In orbit testing of SOLID debris detector.

The number of artificial objects in space increases due to past and present space activities. To analyse the quantity of the small (diameter >100 μm up to cm) space debris and meteoroids, an innovative in-situ impact detection method has been developed at DLR (German Aerospace Center) in Bremen, Germany. The method Solar panel-based Impact Detector "SOLID" uses solar panels for impact detection. Since solar panels provide large detection areas and exist on nearly all satellites, this method enables for the collection of large amounts of data in different orbits. An impacting object generates a permanent damage on a panel. The damage can be determined during analysis scan as well as confirmed or refuted in the frame of subsequent scans of the panels. Those properties of the sensor system can significantly improve the amount as well as the quality of measurement data to be used for environmental model validation. The SOLID method was successfully verified on ground by Hypervelocity Impact (HVI) tests at Fraunhofer EMI, Freiburg, Germany. The ability of the detection method SOLID for impact detection of space debris and meteoroids was clearly demonstrated on ground. Since July 2017, the SOLID sensor system is placed in a 600 km Sun-synchronous orbit on the microsatellite mission TechnoSat of Technische Universität Berlin (TUB). Four solar panels equipped with SOLID technology are installed on the satellite for in-orbit testing and environmental exploration. The total detection area of all panels is about 0.0755 m2. The system was designed to detect space debris or meteoroid objects with a diameter larger than 100 μm. In total 15,570,047 scans were performed over the four years in space. By means of measurement data changes were identified on one panel.

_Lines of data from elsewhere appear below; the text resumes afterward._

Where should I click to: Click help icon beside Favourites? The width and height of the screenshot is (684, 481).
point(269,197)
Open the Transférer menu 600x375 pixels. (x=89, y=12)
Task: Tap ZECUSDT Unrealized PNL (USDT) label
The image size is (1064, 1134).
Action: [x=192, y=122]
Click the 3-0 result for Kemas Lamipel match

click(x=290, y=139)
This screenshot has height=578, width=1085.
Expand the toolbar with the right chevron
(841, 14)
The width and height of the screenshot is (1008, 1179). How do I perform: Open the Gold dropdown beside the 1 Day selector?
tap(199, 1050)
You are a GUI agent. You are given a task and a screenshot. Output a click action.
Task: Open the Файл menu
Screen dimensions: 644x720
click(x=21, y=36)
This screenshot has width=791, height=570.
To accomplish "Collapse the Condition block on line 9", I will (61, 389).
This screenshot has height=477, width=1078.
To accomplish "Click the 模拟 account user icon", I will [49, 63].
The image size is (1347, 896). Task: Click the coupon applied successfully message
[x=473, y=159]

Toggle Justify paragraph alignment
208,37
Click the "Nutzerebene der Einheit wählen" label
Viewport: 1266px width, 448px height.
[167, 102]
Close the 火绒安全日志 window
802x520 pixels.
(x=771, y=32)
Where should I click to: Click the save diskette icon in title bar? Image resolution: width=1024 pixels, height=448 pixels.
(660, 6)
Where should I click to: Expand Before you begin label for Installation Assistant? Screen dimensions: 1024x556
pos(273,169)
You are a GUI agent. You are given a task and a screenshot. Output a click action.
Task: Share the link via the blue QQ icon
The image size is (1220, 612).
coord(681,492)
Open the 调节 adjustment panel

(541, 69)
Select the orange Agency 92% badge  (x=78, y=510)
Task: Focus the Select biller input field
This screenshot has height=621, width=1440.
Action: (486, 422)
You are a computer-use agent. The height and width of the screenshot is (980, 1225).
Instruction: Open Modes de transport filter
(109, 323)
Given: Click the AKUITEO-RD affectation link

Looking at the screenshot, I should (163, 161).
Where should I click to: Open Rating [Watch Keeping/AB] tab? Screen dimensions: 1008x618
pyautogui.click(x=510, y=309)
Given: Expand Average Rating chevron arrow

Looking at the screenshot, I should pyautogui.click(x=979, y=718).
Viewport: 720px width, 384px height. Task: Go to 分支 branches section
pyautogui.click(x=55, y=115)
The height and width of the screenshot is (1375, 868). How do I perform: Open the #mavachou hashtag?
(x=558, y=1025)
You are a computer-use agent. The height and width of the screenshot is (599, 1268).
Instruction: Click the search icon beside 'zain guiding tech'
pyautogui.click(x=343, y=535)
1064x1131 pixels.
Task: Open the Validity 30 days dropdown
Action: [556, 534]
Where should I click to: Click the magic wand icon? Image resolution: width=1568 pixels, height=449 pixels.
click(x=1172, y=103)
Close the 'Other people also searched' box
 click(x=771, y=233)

However, so far, the telemetry data shows no clear evidence for an impact. • Development of a large area in-situ debris and meteoroid detector SOLID. • In orbit testing of in-situ debris and meteoroid detector SOLID. • Interpretation of in-situ measurement data. • Estimation of expected impacts using environmental model MASTER 8. • Environmental models validation by utilization of measured data. [ABSTRACT FROM AUTHOR]